The Docker is a tool which provides operating system level virtualization. It is a solution where the kernel of an operating system creates multiple isolated user spaces. The abstraction is so strong that such instances (named also containers) can be perceived by end users as real servers. This is a big improvement in comparison to classic virtualization systems where guest host operating system hardware has to be emulated.
The Continuous Integration concept is the idea of maintaining the application all the time in a working state. There is a group of dedicated tools supporting the concept, and Jenkins is one of the most popular ones (and it is also free). Such systems offer various ways of scheduling your application compilation/build and verifying its state. You can read more here about Continuous integration best practices.
Docker tool (and containerization in general) can facilitate your Continuous Integration and Delivery processes significantly. There are two major ways how you can use Docker in this context:
- Docker containers as a Jenkins slave – if you are not building very simple applications, you probably have several machines attached to your Jenkins (or other CI system) instance and use them to execute many builds simultaneously. Docker helps you to achieve much better results in many dimensions here,
- Docker images as your application artifact – you can deploy your application to a Docker container and save it. Next, you can populate your next deployment pipeline stages (more about pipeline) with a created image. As a result, you will be sure that each following stage will operate on the same application instance deployed in the same manner.
In this post I will focus on the first use case.
Typical Continuous Integration server consists of a few to hundreds of machines allocated for building and testing software. You can use Docker to provision them. In a typical scenario, each CI job will be configured to be built on a predefined image or on a created one based on a Docker configuration file – dockerfile. After the image would be built or downloaded Jenkins would create a container based on the image (image instance) and run a defined job within it. Upon completion, the container will be destroyed and free hardware resources returned to the pool.
Fortunately, defined jobs do not have to download or build a Docker image each time they are built. Docker uses caching techniques so if there were no changes in the image or dockerfile since previous builds, the already created image would be used. As a result, provisioning is almost instant. There is no overhead, especially in comparison with starting an operating system or providing new virtual machine. It is almost as fast as starting a new process in the system. As a result, there is no point in maintaining constantly running slaves except for some reference deployments.
A great advantage of such an approach is that each time the CI job is executing it is using fresh workspace. As a result, there will be no leftovers from previous builds (and no need to clean them). There is also lesser chance to slowly exhaust resources like, for example, disk space. Such behaviour improves stability of your jobs and allows you to execute fully repeatable builds.

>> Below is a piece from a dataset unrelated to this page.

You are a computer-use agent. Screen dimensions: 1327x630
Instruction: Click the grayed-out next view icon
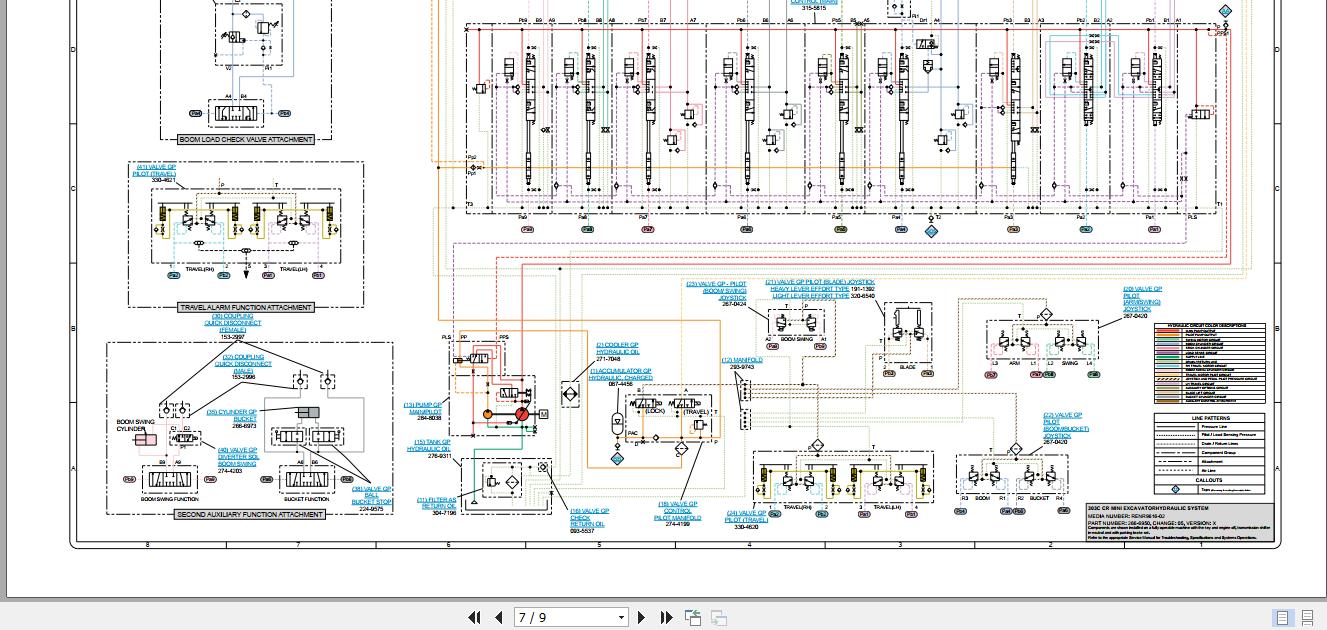tap(718, 618)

Another significant improvement is automated management of all of your slaves. If your Jenkins has more than dozen of machine attached, it is a pain to maintain their state manually. You might quickly end up with a situation where each slave has a different setup and you cannot easily switch your jobs between them. Docker allows you to have the exact same state across all machines. While it is still achievable with tools like Puppet or Ansible, I personally find Docker to be much more effective in this case.

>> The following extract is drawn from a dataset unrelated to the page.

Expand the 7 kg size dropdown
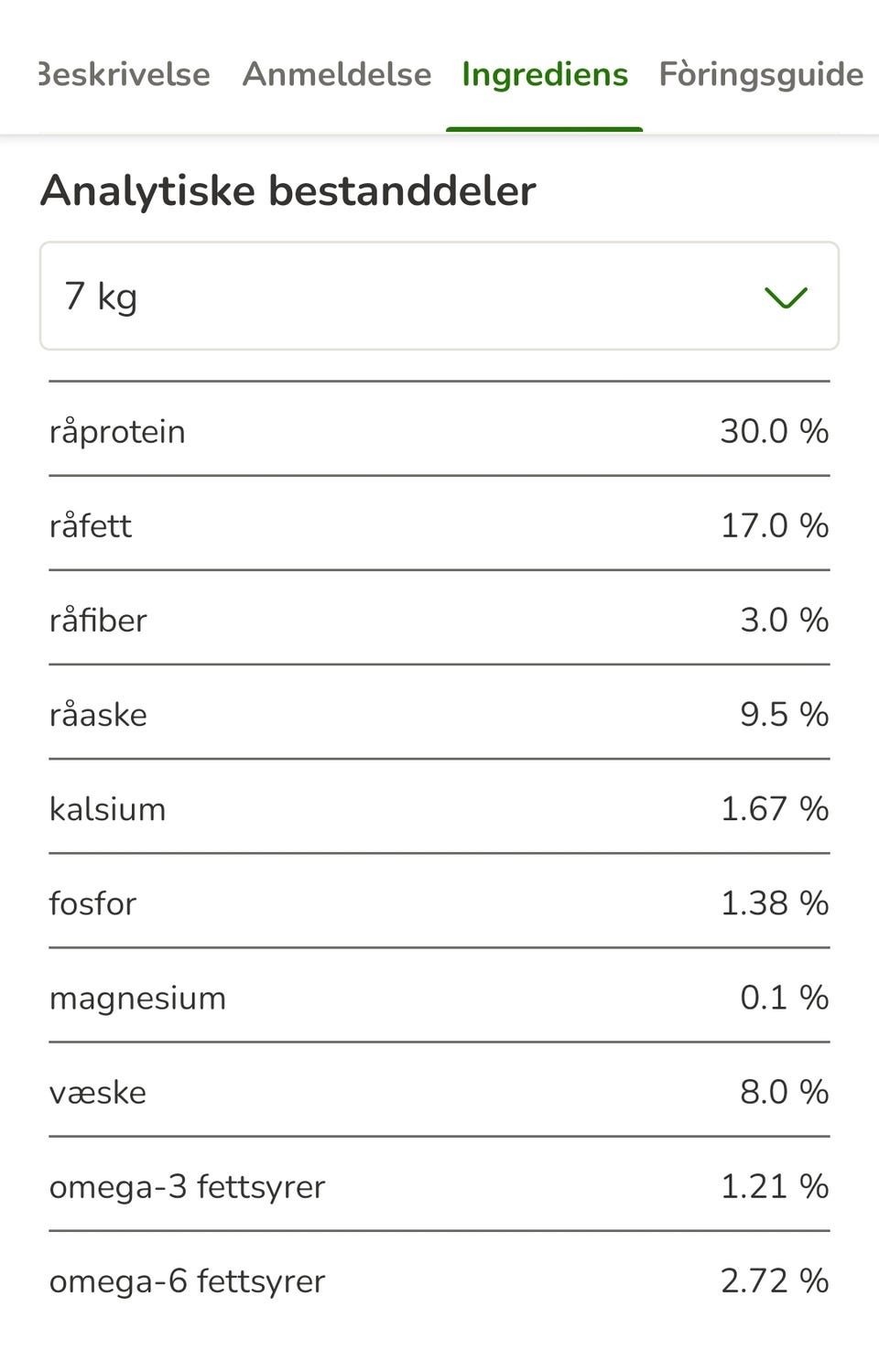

If you would like to track what exact changes have been done to Docker images, you can use dockerfiles. They are receipts how to exactly build specific images. They are some kind of living specification of what the image should be created from. As they are text files, you can develop them in the same way as your software: put them into the source code repository, develop changes by pull request with strict review process and even write automated tests using Rspec and ServerSpec. Such change tracking greatly facilitates figuring out why your job failed – you know exactly what has changed in the environment since the previous build.
If you are maintaining dozens of CI slaves by virtualization, Docker will provide you another great benefit: out of the box performance improvement. While virtualization usually has between 2% and 10% overhead on the processor and memory, several case studies over the web revealed that Jenkins jobs using Docker (in comparison to virtualization) are on average 20% faster. Assuming the cost of migration to containerization, gains are rather spectacular.
Almost no one is running CI servers on a bare metal. Virtualization dominates the market (of course for good reasons). However, containerization (and Docker here as an example) pushes infrastructure management to the next level. While it is pretty simple to learn and start with, it provides great benefits in performance, stability, configuration management, standardization, traceability and development process areas. Make a simple test with your CI servers. Spend a few hours on Docker image creation and plug in it to your CI!